Your assignment: Each line of the entries below that includes "user" belongs in your answer.

Stored items:
-------------------------
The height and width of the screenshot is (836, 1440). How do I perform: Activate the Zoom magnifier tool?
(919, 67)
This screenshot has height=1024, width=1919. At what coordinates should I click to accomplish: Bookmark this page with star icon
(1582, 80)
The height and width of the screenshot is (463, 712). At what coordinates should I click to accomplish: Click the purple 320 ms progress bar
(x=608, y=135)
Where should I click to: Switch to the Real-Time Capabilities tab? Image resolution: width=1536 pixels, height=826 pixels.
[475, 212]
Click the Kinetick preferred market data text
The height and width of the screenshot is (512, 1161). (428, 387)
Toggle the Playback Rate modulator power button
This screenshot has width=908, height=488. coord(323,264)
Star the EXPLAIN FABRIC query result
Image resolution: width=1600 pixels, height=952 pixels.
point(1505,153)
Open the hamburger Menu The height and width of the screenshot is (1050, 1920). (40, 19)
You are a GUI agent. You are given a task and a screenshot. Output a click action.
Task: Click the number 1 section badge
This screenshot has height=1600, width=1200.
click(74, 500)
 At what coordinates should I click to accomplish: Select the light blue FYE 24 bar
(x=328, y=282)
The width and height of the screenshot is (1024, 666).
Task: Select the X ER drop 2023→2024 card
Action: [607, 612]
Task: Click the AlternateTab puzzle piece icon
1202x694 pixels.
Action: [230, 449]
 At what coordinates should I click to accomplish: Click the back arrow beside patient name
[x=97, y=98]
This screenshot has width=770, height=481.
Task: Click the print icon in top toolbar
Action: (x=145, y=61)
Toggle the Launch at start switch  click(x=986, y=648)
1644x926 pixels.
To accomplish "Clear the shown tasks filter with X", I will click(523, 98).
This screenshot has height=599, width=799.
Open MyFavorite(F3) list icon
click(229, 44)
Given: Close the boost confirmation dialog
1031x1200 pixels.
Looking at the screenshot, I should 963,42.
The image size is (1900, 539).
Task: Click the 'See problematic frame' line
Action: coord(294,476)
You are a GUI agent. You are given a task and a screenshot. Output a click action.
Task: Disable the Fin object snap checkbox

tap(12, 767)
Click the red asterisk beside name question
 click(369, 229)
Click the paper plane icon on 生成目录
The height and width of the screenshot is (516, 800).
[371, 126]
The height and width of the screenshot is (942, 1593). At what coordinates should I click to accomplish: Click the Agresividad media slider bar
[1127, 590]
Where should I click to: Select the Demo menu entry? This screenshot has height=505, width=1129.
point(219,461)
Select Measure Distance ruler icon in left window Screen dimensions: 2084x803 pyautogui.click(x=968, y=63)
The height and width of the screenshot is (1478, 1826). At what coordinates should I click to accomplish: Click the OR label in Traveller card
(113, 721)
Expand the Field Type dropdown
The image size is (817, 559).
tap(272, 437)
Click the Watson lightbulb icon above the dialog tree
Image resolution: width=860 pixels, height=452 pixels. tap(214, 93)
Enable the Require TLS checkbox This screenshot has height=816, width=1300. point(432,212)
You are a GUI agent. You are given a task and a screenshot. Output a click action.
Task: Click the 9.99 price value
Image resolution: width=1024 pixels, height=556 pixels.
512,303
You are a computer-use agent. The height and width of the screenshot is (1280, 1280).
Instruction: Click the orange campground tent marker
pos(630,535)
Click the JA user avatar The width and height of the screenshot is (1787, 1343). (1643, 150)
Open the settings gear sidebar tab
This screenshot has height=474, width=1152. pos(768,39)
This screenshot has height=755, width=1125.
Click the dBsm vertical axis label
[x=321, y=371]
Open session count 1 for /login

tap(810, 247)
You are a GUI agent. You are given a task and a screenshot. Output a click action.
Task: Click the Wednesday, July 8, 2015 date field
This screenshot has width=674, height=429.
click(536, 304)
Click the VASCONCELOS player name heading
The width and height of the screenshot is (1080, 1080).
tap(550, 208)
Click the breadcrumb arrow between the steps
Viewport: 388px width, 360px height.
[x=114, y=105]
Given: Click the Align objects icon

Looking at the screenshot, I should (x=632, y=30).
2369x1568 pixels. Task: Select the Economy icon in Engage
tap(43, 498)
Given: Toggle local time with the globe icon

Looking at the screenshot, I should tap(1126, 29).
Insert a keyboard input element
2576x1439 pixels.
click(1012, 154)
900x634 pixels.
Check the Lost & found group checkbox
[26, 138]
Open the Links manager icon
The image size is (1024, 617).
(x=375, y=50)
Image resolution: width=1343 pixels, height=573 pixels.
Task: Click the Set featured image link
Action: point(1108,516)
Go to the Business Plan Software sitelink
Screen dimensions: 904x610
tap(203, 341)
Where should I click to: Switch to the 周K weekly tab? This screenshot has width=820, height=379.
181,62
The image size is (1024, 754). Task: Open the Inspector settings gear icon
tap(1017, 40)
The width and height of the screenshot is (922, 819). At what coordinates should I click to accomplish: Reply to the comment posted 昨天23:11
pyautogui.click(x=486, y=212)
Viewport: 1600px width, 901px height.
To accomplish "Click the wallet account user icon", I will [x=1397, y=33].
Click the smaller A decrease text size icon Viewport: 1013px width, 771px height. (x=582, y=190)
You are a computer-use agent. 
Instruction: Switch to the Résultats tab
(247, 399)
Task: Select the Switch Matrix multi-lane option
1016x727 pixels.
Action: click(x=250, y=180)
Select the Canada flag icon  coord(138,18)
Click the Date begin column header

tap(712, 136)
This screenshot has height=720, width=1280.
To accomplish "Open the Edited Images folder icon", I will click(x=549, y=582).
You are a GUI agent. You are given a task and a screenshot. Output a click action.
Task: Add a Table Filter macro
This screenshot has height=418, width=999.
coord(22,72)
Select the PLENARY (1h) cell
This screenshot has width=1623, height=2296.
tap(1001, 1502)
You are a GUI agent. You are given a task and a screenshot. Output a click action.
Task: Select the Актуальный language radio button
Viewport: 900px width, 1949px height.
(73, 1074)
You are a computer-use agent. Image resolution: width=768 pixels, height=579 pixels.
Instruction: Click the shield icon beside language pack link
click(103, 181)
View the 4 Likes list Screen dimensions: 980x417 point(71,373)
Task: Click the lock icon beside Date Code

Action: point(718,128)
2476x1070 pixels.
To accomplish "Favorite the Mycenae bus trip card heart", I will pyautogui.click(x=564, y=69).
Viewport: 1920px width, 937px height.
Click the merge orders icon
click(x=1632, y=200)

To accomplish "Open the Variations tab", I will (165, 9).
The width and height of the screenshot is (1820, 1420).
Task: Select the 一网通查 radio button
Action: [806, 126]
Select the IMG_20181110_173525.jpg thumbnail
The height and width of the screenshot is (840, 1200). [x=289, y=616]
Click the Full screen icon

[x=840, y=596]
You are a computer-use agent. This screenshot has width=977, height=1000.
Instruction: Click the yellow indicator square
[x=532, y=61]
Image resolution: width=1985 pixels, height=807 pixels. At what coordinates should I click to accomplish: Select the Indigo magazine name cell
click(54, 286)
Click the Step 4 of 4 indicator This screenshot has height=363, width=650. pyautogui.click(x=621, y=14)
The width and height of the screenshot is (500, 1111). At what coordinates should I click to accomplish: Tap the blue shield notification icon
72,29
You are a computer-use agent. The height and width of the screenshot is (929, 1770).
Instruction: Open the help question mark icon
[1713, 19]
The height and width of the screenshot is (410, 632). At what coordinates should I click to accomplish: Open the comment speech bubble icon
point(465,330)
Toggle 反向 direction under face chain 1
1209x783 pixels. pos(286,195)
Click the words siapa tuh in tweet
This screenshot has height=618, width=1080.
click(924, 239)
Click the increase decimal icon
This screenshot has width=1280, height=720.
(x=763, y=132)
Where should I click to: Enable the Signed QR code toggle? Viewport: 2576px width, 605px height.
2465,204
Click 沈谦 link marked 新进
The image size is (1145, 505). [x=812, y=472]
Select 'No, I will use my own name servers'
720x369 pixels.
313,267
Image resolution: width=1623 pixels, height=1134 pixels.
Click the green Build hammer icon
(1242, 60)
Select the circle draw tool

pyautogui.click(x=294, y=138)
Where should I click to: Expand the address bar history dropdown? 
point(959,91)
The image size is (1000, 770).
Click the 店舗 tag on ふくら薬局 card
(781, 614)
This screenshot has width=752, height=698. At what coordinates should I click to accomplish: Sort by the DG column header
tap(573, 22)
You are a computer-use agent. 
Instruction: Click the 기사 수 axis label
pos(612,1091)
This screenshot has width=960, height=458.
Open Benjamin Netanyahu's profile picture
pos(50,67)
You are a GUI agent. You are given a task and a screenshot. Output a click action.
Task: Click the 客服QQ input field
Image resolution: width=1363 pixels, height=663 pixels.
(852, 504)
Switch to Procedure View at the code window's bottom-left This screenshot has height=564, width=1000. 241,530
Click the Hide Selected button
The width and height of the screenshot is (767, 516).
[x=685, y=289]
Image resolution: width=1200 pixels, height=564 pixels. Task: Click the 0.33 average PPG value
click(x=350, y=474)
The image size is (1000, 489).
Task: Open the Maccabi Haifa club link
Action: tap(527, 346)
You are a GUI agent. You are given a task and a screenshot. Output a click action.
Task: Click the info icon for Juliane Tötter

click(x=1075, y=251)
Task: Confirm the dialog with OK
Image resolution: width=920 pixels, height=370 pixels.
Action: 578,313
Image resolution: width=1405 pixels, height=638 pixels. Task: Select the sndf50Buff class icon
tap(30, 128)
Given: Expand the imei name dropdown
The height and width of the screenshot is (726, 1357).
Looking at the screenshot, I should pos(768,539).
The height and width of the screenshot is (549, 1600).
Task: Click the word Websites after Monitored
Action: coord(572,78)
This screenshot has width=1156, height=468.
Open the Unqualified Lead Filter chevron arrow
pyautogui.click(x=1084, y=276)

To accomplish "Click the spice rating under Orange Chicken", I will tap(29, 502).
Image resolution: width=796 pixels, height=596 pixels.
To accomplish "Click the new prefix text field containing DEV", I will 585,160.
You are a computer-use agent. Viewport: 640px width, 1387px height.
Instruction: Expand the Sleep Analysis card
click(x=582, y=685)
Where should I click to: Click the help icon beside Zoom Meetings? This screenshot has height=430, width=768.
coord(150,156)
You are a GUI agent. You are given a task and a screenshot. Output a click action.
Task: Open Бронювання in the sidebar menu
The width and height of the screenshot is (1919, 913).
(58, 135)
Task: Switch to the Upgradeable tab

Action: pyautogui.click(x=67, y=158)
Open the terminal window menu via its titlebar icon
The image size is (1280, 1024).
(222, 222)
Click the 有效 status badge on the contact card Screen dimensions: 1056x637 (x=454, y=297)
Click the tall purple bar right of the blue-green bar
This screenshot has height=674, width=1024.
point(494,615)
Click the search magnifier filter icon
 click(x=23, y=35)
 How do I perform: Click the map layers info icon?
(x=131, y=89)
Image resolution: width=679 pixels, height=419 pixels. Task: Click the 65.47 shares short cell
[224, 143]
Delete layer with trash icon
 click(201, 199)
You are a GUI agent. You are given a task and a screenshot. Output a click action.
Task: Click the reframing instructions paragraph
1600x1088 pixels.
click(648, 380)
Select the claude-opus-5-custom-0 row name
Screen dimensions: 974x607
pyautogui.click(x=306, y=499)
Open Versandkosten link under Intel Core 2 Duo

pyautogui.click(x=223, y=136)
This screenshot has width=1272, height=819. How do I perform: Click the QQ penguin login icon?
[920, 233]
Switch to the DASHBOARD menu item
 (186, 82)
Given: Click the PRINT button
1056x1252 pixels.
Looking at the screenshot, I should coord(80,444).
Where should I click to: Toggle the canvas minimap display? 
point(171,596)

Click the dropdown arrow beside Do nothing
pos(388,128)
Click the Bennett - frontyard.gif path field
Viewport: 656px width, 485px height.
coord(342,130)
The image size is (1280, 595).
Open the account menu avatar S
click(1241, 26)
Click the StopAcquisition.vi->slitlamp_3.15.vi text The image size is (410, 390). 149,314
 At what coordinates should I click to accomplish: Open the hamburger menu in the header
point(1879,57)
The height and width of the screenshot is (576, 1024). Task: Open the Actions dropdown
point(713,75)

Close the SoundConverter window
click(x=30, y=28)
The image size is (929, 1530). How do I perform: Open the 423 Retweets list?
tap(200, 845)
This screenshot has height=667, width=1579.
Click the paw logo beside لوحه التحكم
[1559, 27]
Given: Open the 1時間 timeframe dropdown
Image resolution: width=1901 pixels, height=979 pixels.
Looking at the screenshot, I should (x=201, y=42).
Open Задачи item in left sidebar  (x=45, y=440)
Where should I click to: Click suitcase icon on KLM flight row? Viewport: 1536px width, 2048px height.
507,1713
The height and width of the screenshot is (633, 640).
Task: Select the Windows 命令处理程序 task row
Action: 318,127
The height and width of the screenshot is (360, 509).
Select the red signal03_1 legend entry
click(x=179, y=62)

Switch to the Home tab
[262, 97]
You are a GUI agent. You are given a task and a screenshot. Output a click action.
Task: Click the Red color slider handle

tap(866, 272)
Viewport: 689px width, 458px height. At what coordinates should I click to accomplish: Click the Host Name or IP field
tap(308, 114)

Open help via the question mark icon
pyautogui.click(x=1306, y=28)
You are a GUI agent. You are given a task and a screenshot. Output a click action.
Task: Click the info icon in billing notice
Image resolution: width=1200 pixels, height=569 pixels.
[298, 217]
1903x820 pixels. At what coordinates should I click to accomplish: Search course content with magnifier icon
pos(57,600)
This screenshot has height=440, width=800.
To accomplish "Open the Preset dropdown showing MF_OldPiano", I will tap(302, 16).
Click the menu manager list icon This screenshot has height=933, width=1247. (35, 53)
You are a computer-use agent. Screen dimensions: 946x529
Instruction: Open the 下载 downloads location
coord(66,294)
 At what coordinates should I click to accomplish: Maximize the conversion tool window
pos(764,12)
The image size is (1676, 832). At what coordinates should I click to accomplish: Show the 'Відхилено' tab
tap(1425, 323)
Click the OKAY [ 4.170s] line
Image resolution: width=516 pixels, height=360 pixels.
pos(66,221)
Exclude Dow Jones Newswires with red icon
-------------------------
Solution to the problem:
Click the JA user avatar The width and height of the screenshot is (1787, 1343). (1643, 150)
To accomplish "Click the wallet account user icon", I will [x=1397, y=33].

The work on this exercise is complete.